Whatamidoing (WMF) (talkcontribs)

My proposal is to study an objective, non-speculative condition: "new accounts that create new articles".

Alsee (talkcontribs)

What value would that have, if it merely establishes that experienced users produce higher quality drafts than new users?

We can get much more valuable results by re-examining data from the controlled study.

Whatamidoing (WMF) (talkcontribs)

You are welcome to re-examine that old data if you want to.

You are also welcome to study whether new accounts that you believe to be experienced editors actually produce higher quality drafts. However, it sounds circular to me: How will you divide the brand-new accounts into "experienced" and "new" editors? By looking at the quality of the draft. What are you going to study? Whether the ones that you labeled "experienced", on the basis of their higher quality drafts, produced higher quality drafts than the ones that you labeled "new", on the basis of their lower quality drafts. If you did not find a perfect correlation in such a study, then you would probably want to look for an arithmetic error.

I do not want to discourage you from researching whatever interests you, but your question does not interest me.

Alsee (talkcontribs)

What??? Do you understand why you're going to get junk data?

For new accounts, you can't distinguish experienced editors from new editors. It's a confounding factor. You're proposing to use biased populations.

I also don't understand why you seem actively-averse to looking at high quality data.

Whatamidoing (WMF) (talkcontribs)

Again, I'm not trying to distinguish experienced editors from new editors.

I'm trying to find out whether new accounts (=an objective, unbiased, machine-identifiable state that is only partially correlated with the actual experience level of the humans who are using those accounts) and either use, or don't use, the newer editing software, produce the same or different results on the specific measure of ORES draftquality.

As a side note, it sounds like you're assuming that experienced editors are more likely to switch to visual editing than new editors. I don't think that there is any data to support your assumption.

Alsee (talkcontribs)

Hypothesis 1: Experienced users are more likely to know how to switch to VisualEditor. Draftquality for new-accounts using VisualEditor will skew high, because you're measuring more experienced editors in VE vs newbies in wikitext.

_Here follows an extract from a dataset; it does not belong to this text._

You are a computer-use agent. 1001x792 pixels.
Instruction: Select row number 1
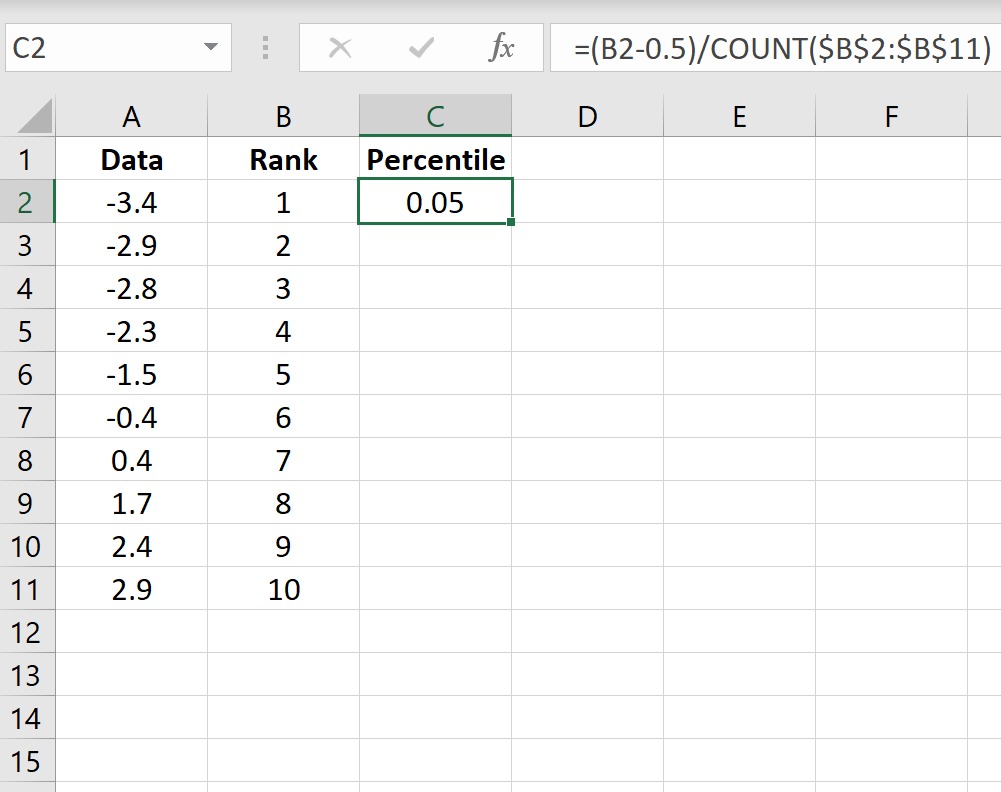(28, 159)
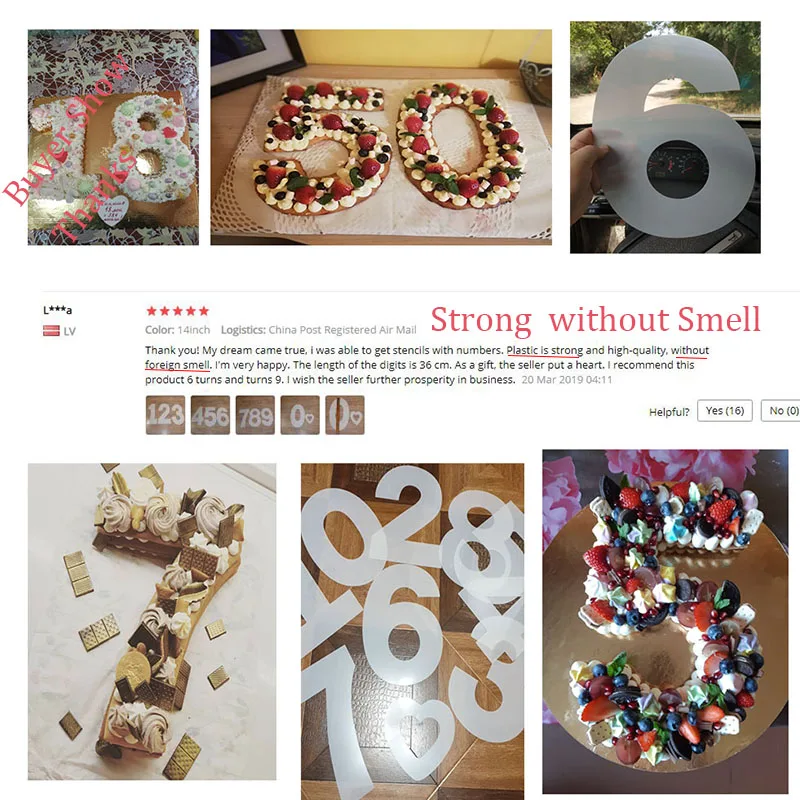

Hypothesis 2: Experienced editors overwhelmingly prefer wikitext. Draftquality for new-accounts using VisualEditor will skew towards 'suck', because you're measuring more experienced editors in wikitext vs newbies in VE.

I find it hard to imagine any valid use for the results when you don't know what you're measuring. I can however imagine some invalid uses for a collection of random numbers.

Edit: Perhaps it would aid my understanding if you identified how you wanted to use the data, rather defining the data to be collected. It's the intent here, which will help me understand if I'm mistaken.